Process and asset safety are important business processes in industries such as mining, Oil & Gas, and other natural resources. Traditionally Health, Safety and Environment (HSE) operations within these industries rely upon review of processes, tool talks, training, and other process-led mechanisms to manage safety. There is an array of technologies ranging from sensors, SCADA systems, Plant Monitoring Systems, but it is only in the last couple of years that companies have started to invest in systems that can generate insight on safety performance and process safety readiness.
Introduction
The Texas refinery incident in the US in March 2005 was a wakeup call to the Oil and Gas industry because it questioned the sense of managing status quo.
The Baker panel report states that “The passing of time without a process incident is not necessarily an indication that all is well and may contribute to a dangerous and growing sense of complacency.”

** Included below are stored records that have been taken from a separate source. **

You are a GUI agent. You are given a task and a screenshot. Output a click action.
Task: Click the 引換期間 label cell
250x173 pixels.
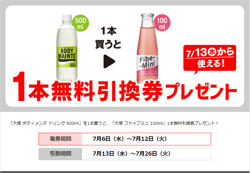[60, 154]
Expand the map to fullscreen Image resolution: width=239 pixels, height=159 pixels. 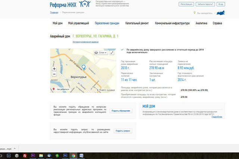coord(112,53)
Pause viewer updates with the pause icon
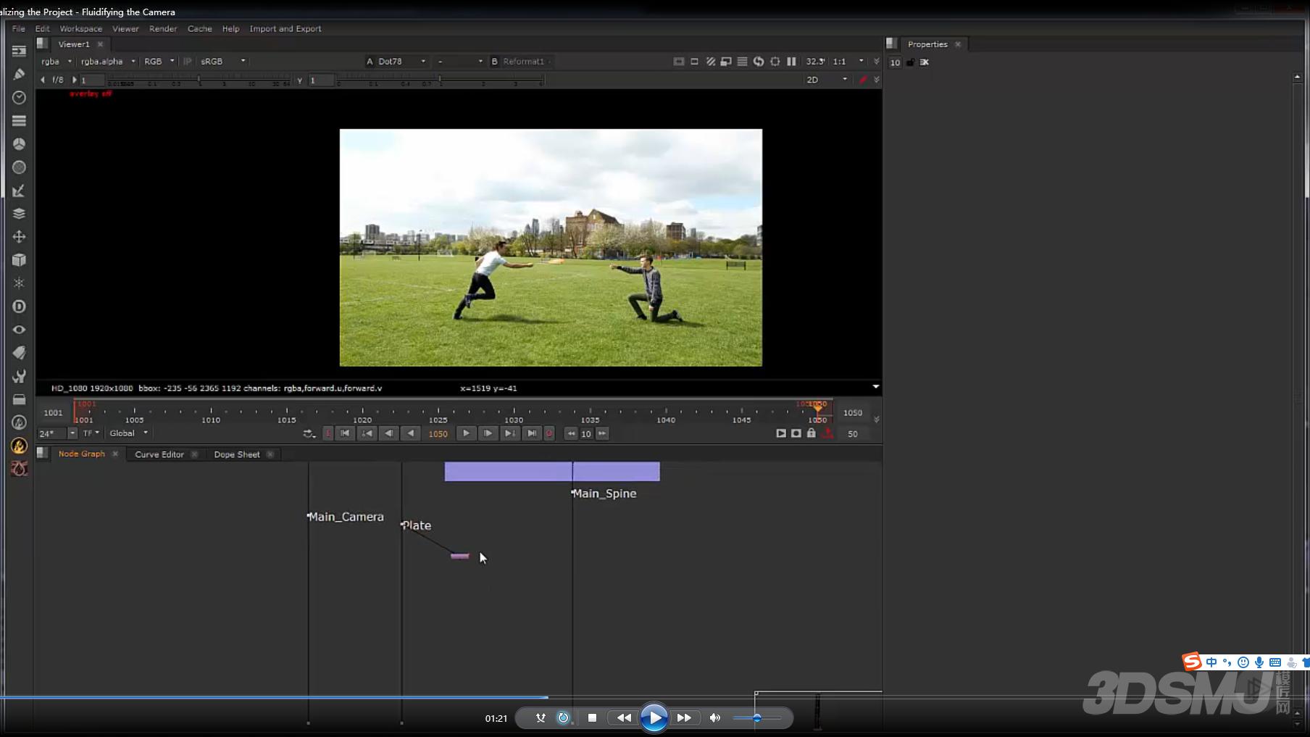The image size is (1310, 737). (x=791, y=62)
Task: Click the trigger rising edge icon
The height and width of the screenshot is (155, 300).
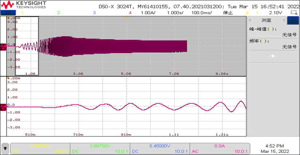Action: pyautogui.click(x=248, y=13)

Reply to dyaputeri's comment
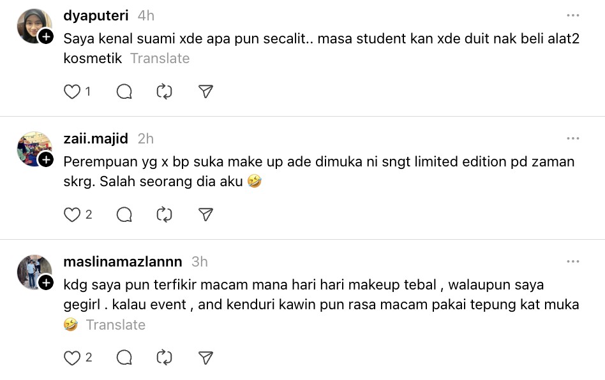click(x=124, y=92)
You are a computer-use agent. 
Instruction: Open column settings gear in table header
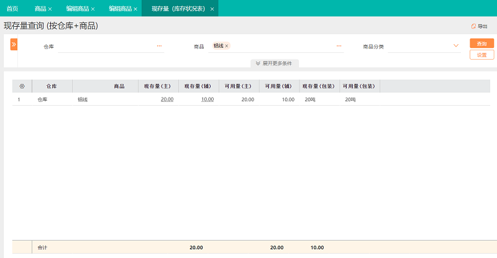[x=22, y=86]
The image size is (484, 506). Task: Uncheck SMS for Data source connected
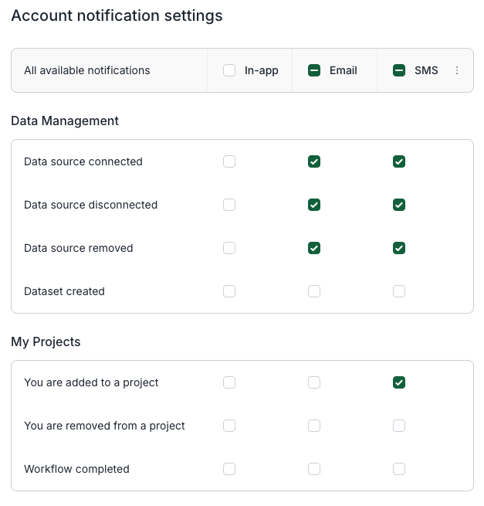[399, 161]
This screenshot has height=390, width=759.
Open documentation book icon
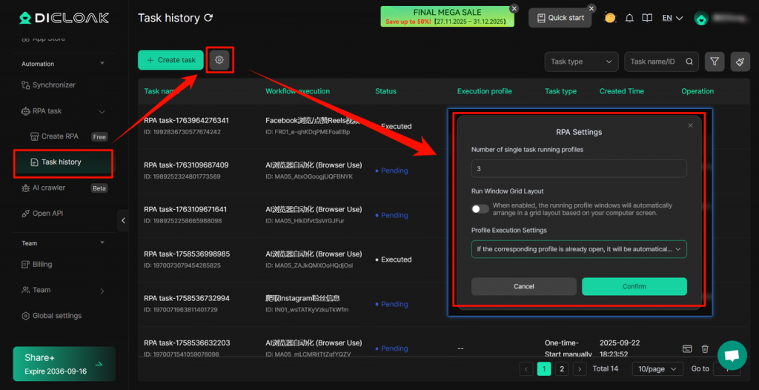[647, 18]
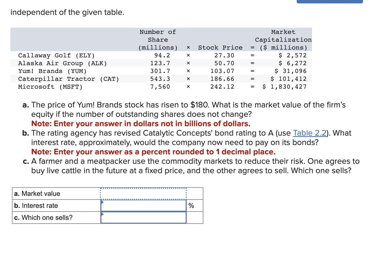Click the Yum! Brands (YUM) row label
The height and width of the screenshot is (253, 376).
pos(52,71)

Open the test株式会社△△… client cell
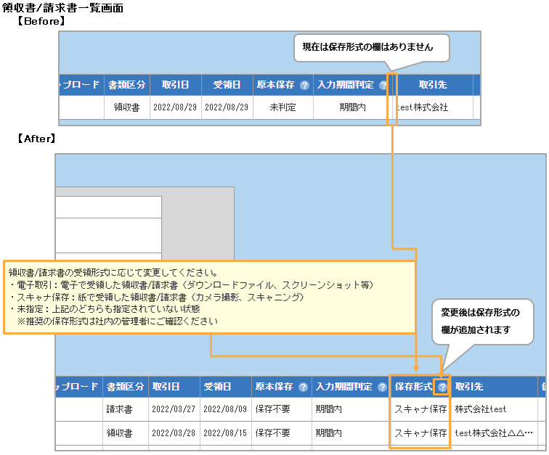pos(494,433)
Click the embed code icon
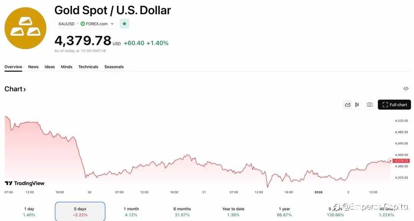Image resolution: width=414 pixels, height=221 pixels. click(x=406, y=89)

Since current systems in place largely track historical KPI indicators via lagging indicators such as LTIFR, DART (Days Away/Restricted or Transfer Rate), production loss, work stoppage etc. , the Baker panel report and associated studies by OSHA and other regulatory bodies have recommended a new mode of managing safety based on a term “Proactive or Predictive Risk Management”.
For this, companies have to list the contributing factors that lead to injuries, fatalities, work stoppage, spills and releases and create a new set of KPIs called leading indicators. Instead of doing root cause analysis on “What went wrong”, studies now recommend that companies measure contributing factors that lead to lesser safety or more accidents.
1.0 What is a Next Generation HSE Risk Management System?
In the context of ‘Baker panel report’, and incidents such as Texas refinery and Gulf of Mexico, a next generation HSE risk management system could consist of a process and system that can manage insights into competence, operational, process safety, environmental safety, occupational safety risks on a continuous basis, so as to reduce risk as part of ongoing operations. With growing use of advanced analytics, a HSE risk management solution should also be capable of incorporating statistical and analytical abilities into the information that it processes.
2.0 Starting the Journey to a Next-Generation Risk Management System
To begin the journey into a next-generation risk management process, enterprises have to understand their maturity in IT, Process, Technology and Data to move forward on implementing a next-generation risk management system.
2.1 Maturity Assessment of Current HSE Processes
As a next step, enterprises should develop a roadmap for achieving maturity in HSE risk management. Assessment of maturity can begin with a questionnaire such as the one given here.
2.1.1 Identifying the As-Is
2.1.2 Defining the To-Be
2.1.3 Identifying the Challenges
2.1.4 Identifying the Opportunities
Depending on answers to the above questions, the journey towards a comprehensive next generation Risk management system begins. The next step involves assessing list of risk variables required for current operations.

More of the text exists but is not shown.